Shell and BP are among the major fossil fuel companies giving funds to UK universities whom have pledged to divest, reveal freedom of information requests from climate journalism site, DeSmog.
Among these Universities, Exeter has accepted the most investment. As of November 2022, the University of Exeter signed a £14.5m five-year deal with Shell, to work on a ”carbon storage and sequestration project”, which will develop technologies that remove carbon from the atmosphere, forming part of a project to enable shell to move towards their net zero 2050 goal. However, a Global Witness report recently revealed that Shell plans to invest $46bn dollars in fossil fuels by 2030, which in combination with their record 2022 profits, makes their net zero goal hard to substantiate, and effectively a fantasy.
As of November 2022, Exeter signed a £14.5m five-year deal with Shell, to work on a ”carbon storage and sequestration project”

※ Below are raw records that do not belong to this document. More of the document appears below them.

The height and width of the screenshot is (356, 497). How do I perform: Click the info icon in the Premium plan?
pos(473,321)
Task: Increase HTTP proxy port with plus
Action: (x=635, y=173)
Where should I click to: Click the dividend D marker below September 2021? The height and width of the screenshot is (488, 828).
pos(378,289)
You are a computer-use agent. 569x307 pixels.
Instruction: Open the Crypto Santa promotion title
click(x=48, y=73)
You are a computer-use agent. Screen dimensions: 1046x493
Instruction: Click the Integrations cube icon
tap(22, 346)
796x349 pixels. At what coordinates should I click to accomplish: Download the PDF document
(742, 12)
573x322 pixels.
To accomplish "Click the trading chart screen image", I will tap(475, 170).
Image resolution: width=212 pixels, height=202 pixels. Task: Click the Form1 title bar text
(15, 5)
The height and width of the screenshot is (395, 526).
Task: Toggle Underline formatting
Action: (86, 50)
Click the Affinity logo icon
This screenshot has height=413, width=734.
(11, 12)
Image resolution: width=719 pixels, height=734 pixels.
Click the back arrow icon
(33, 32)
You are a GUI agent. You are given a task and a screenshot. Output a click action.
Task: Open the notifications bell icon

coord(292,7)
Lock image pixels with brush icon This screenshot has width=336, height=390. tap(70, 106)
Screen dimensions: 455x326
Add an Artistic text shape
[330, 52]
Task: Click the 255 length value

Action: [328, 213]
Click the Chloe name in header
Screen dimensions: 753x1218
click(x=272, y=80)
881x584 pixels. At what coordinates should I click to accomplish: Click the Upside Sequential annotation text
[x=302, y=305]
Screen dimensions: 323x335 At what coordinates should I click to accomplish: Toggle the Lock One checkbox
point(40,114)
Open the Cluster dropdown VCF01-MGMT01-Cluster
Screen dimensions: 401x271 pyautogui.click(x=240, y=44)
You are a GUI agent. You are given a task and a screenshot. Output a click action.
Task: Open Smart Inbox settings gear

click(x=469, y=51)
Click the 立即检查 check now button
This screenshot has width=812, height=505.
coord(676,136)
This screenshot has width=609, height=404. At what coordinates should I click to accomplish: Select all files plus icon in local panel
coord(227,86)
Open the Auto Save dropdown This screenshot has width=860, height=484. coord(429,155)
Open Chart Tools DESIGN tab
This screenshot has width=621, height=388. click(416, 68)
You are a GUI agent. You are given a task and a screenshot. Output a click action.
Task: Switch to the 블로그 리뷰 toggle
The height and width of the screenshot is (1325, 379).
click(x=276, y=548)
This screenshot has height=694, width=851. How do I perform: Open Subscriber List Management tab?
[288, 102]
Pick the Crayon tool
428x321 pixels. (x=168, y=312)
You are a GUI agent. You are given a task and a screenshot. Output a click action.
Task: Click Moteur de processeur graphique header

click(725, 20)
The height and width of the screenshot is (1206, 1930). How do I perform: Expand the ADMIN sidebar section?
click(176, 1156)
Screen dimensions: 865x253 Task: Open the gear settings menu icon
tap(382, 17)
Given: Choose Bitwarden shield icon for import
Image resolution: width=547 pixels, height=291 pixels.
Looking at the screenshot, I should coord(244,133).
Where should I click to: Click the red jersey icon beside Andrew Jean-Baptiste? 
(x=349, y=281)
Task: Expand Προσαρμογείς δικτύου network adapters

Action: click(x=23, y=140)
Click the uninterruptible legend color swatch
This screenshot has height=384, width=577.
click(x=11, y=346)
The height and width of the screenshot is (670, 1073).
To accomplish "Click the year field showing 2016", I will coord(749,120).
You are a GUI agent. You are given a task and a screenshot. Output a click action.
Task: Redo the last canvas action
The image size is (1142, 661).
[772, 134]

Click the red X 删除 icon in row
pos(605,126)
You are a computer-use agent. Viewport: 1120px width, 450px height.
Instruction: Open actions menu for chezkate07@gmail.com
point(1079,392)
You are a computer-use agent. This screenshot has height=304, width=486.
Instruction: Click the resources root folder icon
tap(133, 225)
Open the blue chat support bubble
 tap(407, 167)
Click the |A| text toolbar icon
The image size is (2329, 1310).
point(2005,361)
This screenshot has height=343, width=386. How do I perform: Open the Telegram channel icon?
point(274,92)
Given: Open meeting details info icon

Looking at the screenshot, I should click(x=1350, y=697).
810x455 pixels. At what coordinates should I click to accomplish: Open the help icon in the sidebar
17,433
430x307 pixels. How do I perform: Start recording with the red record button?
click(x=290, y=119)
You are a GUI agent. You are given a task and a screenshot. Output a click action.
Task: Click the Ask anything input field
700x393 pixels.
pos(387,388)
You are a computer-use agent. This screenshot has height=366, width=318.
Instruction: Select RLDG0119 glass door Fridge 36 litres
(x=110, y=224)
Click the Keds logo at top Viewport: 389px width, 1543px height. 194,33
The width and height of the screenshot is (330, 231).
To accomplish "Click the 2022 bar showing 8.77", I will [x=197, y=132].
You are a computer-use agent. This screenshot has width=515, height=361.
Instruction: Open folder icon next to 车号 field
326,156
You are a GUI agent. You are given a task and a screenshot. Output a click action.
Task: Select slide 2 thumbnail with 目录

Additionally, an investigation by the oversight and accountability committee found that fossil fuel companies have spread disinformation regarding the climate crisis, and engage in greenwashing to distract the public away from their large investments into fossil fuels, and devastating impact on the environment. Perhaps this is illustrated in their partnership with Exeter University, ranked first in Europe for climate impact and world-renowned in climate science.
Juliana Gaertner, from the global Witness Gas Campaign, stated: “Pull back the PR, tear away the greenwash, and unwrap the false promises – in whatever way fossil fuel companies dress it up, they are throwing exorbitant sums towards prolonging the fossil fuel dependent world they have created. At the very least these companies could be putting this money toward a genuine transition to renewables rather than ploughing it into yet more climate-wrecking fossil fuels.”
Pull back the PR, tear away the greenwash, and unwrap the false promises – in whatever way fossil fuel companies dress it up, they are throwing exorbitant sums towards prolonging the fossil fuel dependent world they have created.Juliana Gaertner
Exeter University isn’t alone, with imperial college London receiving £6.7m, the second most funding from fossil fuel firms since 2022, and Manchester University receiving investments from BP, claiming the partnership is to support the company in becoming net zero by 2050. However, like Shell, BP also generated record profits last year, as well as scaled back their plans to cut emissions by 2050, making their net zero plans appear unlikely.
As can be seen from the diagram below, despite supporting the Paris Climate Agreement, countless fossil fuel firms are still projected to invest billions of dollars into fossil fuels by 2030, and their investment into universities seemingly acts to greenwash this.
However, students and young people around the UK continue to campaign against this investment. In October, a Just Stop Oil protestor painted the forum at Exeter University, as well as other paint protests taking place at numerous universities across the country.
Green party MP Caroline Lucas told the Guardian: “Young people care so deeply about protecting the planet because their futures are on the line. Yet fossil fuel giants are putting that future at risk with their planet-wrecking pollution, and then attempting to youthwash their reputation by handing over dirty money to universities.
“If we’re going to tackle the climate emergency and secure a liveable future for the next generation, educational institutions should cut all ties with fossil fuel companies immediately.”